What you should do | Starting at the top of the entries below, write out each line up to and including the one containing "Viewport: 168px width, 126px height.". Leave the pictures out.

[Saved entries]
________________

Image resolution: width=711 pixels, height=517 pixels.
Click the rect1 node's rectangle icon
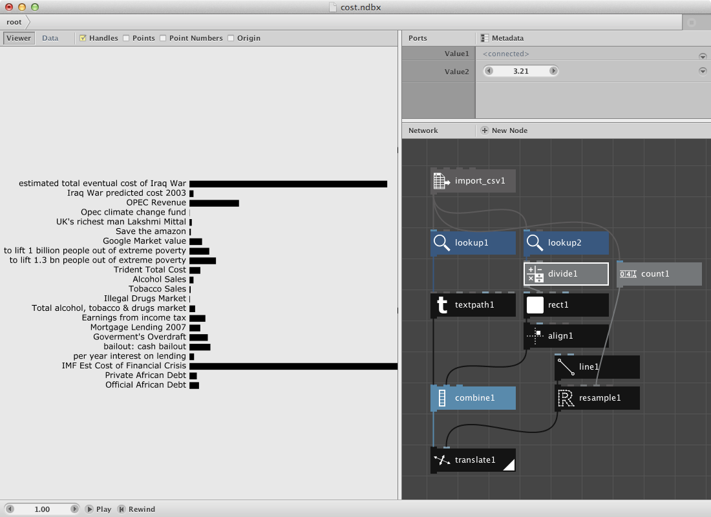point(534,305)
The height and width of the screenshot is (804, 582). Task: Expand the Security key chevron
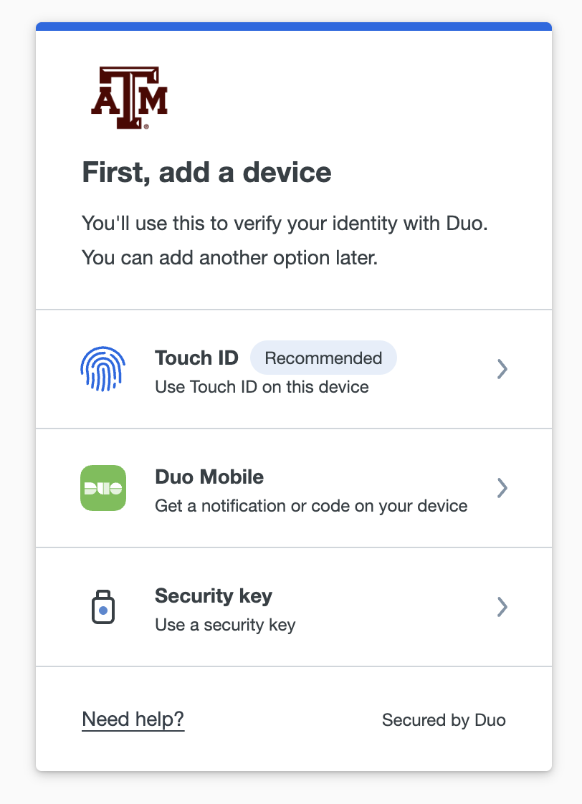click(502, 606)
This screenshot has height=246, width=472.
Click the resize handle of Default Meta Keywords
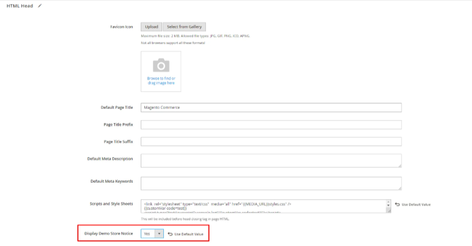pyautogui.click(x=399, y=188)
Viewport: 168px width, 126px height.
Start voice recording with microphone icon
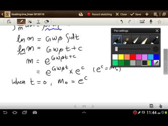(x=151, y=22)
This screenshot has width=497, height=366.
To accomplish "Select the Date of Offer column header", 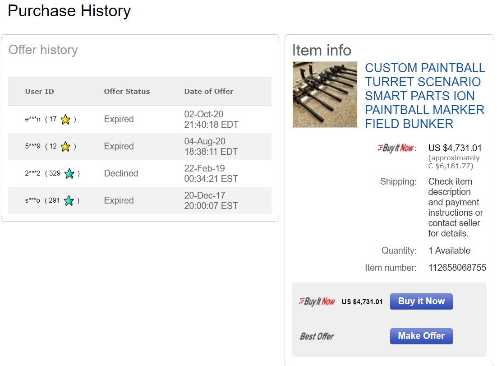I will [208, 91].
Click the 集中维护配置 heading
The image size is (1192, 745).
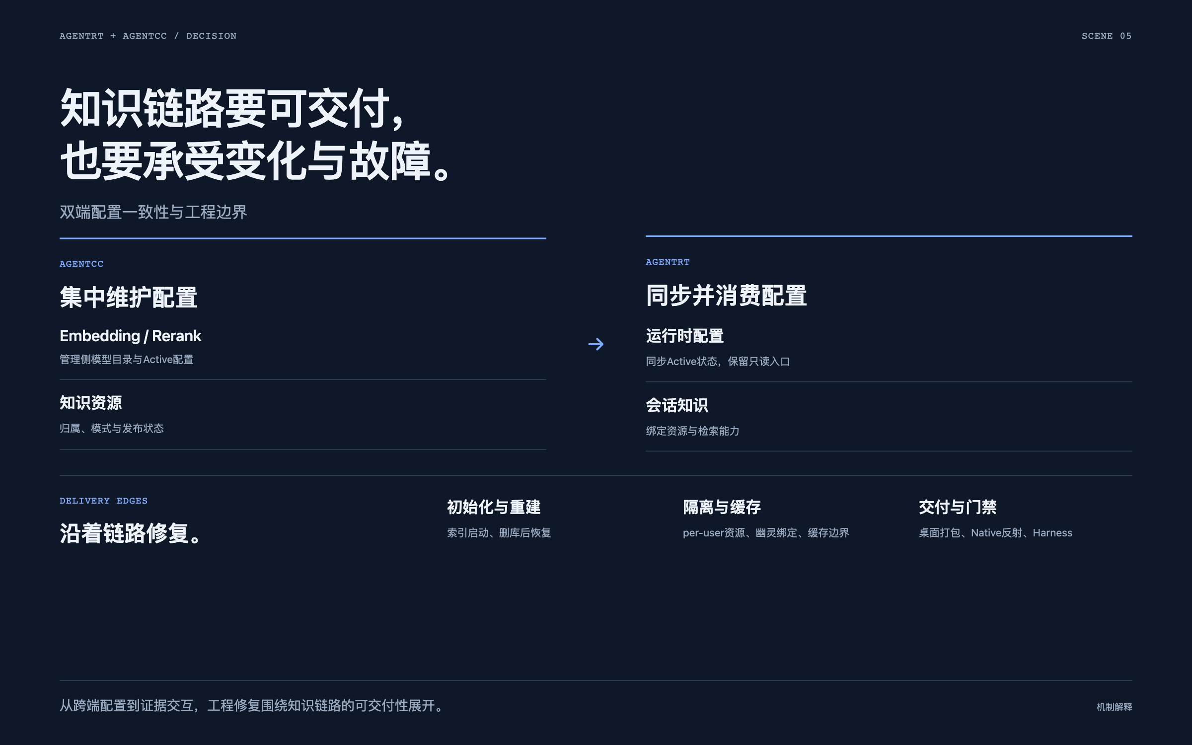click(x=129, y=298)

________________

Task solution |
Image resolution: width=711 pixels, height=517 pixels.
Click the rect1 node's rectangle icon
point(534,305)
The height and width of the screenshot is (804, 582). Task: Expand the Security key chevron
click(502, 606)
This screenshot has height=246, width=472.
Click the resize handle of Default Meta Keywords
pyautogui.click(x=399, y=188)
Viewport: 168px width, 126px height.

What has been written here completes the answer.